Flux's model-zoo CIFAR10 example saturates 8GB gpu

Running the Flux’s model-zoo CIFAR10 example seems to saturate the 8GB memory of my Quadro RTX 4000:

[ Info: CUDA is on
[ Info: Constructing Model
[ Info: Training....
[ Info: Epoch 1
┌ Warning: `Target(triple::String)` is deprecated, use `Target(; triple = triple)` instead.
│   caller = ip:0x0
└ @ Core :-1
ERROR: LoadError: CuArrays.OutOfGPUMemoryError(1048576000)
 [1] alloc at /home/natale/.julia/packages/CuArrays/YFdj7/src/memory.jl:202 [inlined]
 [2] CuArrays.CuArray{Float32,4,P} where P(::UndefInitializer, ::NTuple{4,Int64}) at /home/natale/.julia/packages/CuArrays/YFdj7/src/array.jl:107
 [3] CuArray at /home/natale/.julia/packages/CuArrays/YFdj7/src/array.jl:115 [inlined]
 [4] similar at ./abstractarray.jl:671 [inlined]
 [5] similar at ./abstractarray.jl:670 [inlined]
 [6] similar at /home/natale/.julia/packages/CuArrays/YFdj7/src/broadcast.jl:11 [inlined]
 [7] copy(::Base.Broadcast.Broadcasted{CuArrays.CuArrayStyle{4},NTuple{4,Base.OneTo{Int64}},typeof(identity),Tuple{CuArrays.CuArray{Float32,4,Nothing}}}) at ./broadcast.jl:840
 [8] materialize at ./broadcast.jl:820 [inlined]
 [9] BatchNorm at /home/natale/.julia/packages/Flux/Fj3bt/src/cuda/cudnn.jl:4 [inlined] (repeats 2 times)
 [10] applychain(::Tuple{BatchNorm{typeof(identity),CuArrays.CuArray{Float32,1,Nothing},CuArrays

One thing which I find a bit strange is that, if I’m monitoring the gpu with watch -n0.1 nvidia-smi while running the example, the above error is raised shortly after the gpu usage gets to around 3GB (out of 8), when the process’ memory suddenly jumps above 7GB.

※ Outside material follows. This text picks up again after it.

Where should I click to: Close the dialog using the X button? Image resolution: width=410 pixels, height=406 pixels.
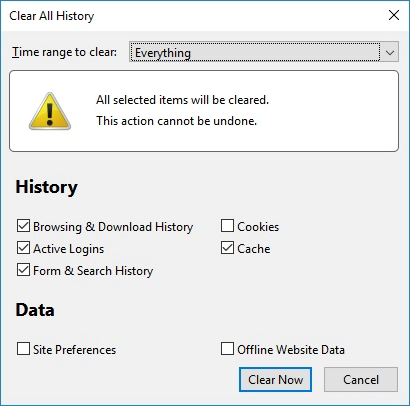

I’m quite a newbie on these matters. My first guess is that one should avoid to load the entire training set to the gpu (line 37), and it would make sense to move the data to the gpu one minibatch at a time. However, it is not clear to me how to do that when calling Flux.train! at line 166.

I perfomed the same test with a GeForce GTX 1080 Ti (11GB). Same thing: shortly after reaching 3GB of memory usage, all memory got filled up.

Yes, I think that these example need to be updated, to allow .
I think a proposal is being organized in https://julialang.zulipchat.com/login/, meantime you can update the training using https://github.com/JuliaML/MLDataPattern.jl or another option. Flux.train! is able to train using Iterator, so it is not an problem of Flux, it is mainly a problem of the examples in model-zoo.

Actually Flux is awesome but some work is needed, specially in the zoo. I hope in a new future to be less busy and being able to contribute to it.

Based on the order of execution, I would assume the first 3GB or so is the fixed overhead of loading the data and model, while the rest is incurring during forward + backward passes. Have you tried dramatically reducing the batch size? I’m not sure why it’s set so high, as most folks do not have 8GB+ of VRAM in their workstations…

The ideal approach would be to use something like CUDA.jl’s CuIterator. Not sure if that works with Flux.train! directly though.

Yes I tried with small batches (16, I think), and I was getting the same issue. I just retried with batches of size 1, and it crashes as well.